La Conmebol, por su parte, lamentó la cancelación de la Finalissima y reiteró su voluntad de disputar el partido en una sede neutral. La entidad sudamericana aceptó la propuesta de Madrid tras una “larga insistencia” por parte de la UEFA, pero lamentó que no se pudiera alcanzar un acuerdo final debido a la negativa a aceptar la alternativa de fecha solicitada.

La Conmebol también contradijo la versión de la UEFA sobre la propuesta de Italia como sede neutral. Según la entidad sudamericana, la AFA aceptó la idea de jugar en Italia el 27 de marzo, sugiriendo el 31 de marzo como fecha alternativa. Sin embargo, la UEFA comunicó que la realización del partido el 31 de marzo no era posible, lo que finalmente condujo a la cancelación de la Finalissima.
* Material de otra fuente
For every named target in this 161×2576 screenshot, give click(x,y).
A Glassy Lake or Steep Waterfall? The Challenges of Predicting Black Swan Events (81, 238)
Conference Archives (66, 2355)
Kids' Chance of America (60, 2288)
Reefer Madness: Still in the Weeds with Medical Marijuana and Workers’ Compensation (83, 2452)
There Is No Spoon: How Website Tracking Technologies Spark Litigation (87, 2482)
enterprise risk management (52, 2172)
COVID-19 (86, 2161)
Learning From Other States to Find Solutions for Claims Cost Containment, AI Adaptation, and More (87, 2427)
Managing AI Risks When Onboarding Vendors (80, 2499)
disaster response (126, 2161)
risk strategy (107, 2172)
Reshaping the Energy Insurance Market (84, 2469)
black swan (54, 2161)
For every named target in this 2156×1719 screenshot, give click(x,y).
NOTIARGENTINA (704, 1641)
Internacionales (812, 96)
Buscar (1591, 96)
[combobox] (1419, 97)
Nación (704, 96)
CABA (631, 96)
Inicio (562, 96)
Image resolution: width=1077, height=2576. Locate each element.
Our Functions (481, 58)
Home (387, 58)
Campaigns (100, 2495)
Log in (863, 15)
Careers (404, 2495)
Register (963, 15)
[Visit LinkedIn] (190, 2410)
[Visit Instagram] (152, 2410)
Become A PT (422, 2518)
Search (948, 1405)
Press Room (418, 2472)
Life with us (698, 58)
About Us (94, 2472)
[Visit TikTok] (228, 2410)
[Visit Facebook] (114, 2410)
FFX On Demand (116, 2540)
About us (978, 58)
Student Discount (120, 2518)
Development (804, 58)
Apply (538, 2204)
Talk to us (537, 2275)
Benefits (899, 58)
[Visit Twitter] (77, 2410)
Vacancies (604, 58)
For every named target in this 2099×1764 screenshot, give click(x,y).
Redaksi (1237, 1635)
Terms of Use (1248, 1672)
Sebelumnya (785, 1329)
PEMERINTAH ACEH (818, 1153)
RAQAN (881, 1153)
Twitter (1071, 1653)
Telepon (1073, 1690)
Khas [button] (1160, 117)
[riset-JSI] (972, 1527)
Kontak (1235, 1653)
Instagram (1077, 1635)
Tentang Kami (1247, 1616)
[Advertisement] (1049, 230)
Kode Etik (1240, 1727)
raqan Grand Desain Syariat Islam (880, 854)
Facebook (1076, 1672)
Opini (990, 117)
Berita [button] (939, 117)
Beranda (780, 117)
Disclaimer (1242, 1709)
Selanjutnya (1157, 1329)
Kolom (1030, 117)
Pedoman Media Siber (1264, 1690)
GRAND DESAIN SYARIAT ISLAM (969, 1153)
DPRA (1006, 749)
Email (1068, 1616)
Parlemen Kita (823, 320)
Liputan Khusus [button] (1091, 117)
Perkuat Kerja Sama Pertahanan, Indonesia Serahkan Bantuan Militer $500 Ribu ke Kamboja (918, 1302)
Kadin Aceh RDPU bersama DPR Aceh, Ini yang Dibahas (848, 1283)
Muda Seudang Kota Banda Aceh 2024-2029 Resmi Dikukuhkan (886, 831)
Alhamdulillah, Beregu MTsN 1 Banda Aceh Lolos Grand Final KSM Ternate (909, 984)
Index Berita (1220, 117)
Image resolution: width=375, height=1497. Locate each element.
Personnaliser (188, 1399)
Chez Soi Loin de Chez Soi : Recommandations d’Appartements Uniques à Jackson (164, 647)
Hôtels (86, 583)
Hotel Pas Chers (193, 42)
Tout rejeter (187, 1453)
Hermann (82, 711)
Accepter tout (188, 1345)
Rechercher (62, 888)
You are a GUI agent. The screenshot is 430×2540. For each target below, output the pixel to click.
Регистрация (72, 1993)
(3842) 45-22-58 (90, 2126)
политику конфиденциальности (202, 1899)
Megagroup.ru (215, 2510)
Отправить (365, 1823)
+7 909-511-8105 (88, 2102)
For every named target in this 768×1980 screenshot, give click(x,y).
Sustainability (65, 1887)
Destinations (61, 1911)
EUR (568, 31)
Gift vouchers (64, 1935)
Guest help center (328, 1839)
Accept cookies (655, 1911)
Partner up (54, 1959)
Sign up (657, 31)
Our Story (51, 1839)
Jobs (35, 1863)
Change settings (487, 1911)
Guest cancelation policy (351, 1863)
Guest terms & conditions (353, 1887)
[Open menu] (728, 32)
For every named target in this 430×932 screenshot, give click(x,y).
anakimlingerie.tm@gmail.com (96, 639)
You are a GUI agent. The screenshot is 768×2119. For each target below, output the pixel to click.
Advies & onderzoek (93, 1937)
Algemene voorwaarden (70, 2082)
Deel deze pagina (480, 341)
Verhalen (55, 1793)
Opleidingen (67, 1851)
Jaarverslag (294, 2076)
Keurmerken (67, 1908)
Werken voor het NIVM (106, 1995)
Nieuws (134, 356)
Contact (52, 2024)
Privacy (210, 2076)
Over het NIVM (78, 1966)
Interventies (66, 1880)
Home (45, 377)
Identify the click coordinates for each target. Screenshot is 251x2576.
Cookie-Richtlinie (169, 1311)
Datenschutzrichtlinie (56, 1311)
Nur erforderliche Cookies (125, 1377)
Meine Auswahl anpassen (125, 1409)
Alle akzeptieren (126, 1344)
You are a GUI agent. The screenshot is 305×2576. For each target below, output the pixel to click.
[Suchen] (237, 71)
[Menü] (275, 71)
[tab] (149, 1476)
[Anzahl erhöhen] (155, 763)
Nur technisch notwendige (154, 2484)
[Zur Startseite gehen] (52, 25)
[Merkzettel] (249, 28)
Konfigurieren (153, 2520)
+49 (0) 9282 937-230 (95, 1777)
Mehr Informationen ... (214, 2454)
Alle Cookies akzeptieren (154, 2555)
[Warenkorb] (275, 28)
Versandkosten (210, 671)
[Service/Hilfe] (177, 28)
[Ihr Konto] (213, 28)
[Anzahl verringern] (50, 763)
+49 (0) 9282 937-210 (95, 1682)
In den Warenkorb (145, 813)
“La Conmebol y la UEFA habían acordado hace meses la disputa de la Finalissima entre las selecciones de Argentina y España en Catar, un país que ha demostrado capacidad para la organización de eventos de esta magnitud y un compromiso firme con el fútbol”, señaló la Conmebol en un comunicado.

La cancelación de la Finalissima representa un duro golpe para el prestigio de ambos organismos y para los aficionados al fútbol de todo el mundo. El partido, que prometía ser un espectáculo inolvidable, se ha convertido en una víctima más de las tensiones geopolíticas y las disputas burocráticas.

La falta de flexibilidad por parte de ambas partes y la incapacidad para encontrar un punto de encuentro han condenado a la Finalissima al fracaso. La insistencia de la UEFA en mantener la fecha original y la negativa de la AFA a ceder en la elección de la sede han sido factores determinantes en la cancelación del partido.

Ahora, tanto la UEFA como la Conmebol deberán buscar nuevas alternativas para mantener viva la rivalidad entre los campeones de Europa y América. La posibilidad de reprogramar la Finalissima en el futuro no está descartada, pero dependerá de la evolución de la situación geopolítica y de la disposición de ambas partes a llegar a un acuerdo.

La cancelación de este encuentro deja un vacío en el calendario futbolístico internacional y una sensación de frustración entre los aficionados que esperaban con ansias ver a Messi y a los campeones del mundo enfrentarse a España, la vigente monarca europea. El futuro de la Finalissima es incierto, pero lo que está claro es que la diplomacia y la flexibilidad serán clave para evitar que este tipo de situaciones se repitan en el futuro.